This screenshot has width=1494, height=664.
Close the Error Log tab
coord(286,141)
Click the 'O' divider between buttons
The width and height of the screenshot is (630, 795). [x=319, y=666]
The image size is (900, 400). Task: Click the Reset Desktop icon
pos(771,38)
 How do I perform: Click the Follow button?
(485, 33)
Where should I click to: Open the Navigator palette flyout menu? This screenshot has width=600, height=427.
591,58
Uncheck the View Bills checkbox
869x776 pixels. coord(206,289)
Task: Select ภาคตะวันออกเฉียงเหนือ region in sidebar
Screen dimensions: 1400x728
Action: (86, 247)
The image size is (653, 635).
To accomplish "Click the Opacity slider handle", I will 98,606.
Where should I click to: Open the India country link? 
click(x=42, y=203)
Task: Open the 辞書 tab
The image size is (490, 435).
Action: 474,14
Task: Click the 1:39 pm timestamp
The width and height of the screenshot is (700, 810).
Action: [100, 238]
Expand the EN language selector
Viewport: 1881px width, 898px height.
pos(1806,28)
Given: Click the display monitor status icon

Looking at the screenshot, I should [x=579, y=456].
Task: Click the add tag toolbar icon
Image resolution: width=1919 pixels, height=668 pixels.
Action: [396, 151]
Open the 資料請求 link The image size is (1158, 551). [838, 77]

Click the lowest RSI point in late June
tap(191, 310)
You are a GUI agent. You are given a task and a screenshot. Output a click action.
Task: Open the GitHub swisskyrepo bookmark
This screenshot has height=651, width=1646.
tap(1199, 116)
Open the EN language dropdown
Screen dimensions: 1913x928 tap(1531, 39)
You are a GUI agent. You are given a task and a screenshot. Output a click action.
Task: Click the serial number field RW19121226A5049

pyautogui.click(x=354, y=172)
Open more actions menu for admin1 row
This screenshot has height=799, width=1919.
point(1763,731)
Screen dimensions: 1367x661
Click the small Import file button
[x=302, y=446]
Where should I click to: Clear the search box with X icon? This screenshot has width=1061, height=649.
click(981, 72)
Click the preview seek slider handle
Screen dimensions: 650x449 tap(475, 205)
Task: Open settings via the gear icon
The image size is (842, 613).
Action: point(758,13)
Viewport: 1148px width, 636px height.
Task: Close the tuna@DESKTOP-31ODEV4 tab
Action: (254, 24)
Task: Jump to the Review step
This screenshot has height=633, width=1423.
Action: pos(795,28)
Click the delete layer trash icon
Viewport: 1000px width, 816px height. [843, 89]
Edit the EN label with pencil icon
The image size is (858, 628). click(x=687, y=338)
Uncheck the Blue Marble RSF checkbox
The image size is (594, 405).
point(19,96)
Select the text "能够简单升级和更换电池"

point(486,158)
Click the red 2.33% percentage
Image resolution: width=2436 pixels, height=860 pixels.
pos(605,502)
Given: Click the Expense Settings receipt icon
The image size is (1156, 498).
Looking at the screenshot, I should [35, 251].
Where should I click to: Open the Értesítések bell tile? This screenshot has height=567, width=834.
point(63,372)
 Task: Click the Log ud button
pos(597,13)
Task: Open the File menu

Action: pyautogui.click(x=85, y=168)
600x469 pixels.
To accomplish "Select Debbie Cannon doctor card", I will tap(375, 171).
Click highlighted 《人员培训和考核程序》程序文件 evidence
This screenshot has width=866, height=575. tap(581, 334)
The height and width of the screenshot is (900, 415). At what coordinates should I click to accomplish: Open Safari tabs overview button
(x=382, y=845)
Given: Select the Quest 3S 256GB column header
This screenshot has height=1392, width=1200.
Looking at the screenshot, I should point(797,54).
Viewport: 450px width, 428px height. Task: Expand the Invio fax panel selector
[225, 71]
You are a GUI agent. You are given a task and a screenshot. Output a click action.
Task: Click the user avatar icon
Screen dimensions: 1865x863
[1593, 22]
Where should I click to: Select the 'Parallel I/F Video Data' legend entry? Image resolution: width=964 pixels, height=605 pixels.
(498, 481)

- _Description of the task_
Please retype exactly, and only, the lines starting at the one that contains "Where should I click to: Select" and ending with the last line of the material.

- _Task answer_
Where should I click to: Select the 'Parallel I/F Video Data' legend entry? Image resolution: width=964 pixels, height=605 pixels.
(498, 481)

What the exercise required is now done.